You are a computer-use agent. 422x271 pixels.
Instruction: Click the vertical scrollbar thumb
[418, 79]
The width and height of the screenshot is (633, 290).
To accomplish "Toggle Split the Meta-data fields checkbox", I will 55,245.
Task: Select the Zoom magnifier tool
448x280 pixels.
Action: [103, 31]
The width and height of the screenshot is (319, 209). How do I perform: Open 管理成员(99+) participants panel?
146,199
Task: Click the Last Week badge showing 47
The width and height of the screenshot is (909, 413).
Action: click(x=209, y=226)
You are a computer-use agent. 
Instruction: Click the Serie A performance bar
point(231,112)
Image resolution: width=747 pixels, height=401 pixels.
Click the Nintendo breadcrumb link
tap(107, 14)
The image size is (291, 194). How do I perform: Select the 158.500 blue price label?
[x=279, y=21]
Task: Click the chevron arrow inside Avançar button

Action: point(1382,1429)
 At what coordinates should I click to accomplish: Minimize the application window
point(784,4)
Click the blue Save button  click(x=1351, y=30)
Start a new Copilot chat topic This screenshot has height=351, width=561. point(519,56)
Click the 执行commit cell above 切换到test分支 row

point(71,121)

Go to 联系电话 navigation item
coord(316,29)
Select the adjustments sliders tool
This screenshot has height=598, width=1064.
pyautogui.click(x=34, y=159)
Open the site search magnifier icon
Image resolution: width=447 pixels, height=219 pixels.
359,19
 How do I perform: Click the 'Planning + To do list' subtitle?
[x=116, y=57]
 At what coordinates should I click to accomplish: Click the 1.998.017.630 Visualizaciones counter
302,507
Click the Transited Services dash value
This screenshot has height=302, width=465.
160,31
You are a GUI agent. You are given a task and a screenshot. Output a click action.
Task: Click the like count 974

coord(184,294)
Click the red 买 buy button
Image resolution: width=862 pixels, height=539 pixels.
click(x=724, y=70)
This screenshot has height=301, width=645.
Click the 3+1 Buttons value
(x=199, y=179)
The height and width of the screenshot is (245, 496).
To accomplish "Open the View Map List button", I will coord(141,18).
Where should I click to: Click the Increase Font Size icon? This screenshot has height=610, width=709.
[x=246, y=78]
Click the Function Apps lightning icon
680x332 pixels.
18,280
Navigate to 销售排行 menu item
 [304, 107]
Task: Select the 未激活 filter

........

__Exercise__:
Each line in the data that holds the word "will" must be copied.

__Answer for the task__:
To accomplish "Toggle Split the Meta-data fields checkbox", I will 55,245.
To accomplish "Open the View Map List button", I will coord(141,18).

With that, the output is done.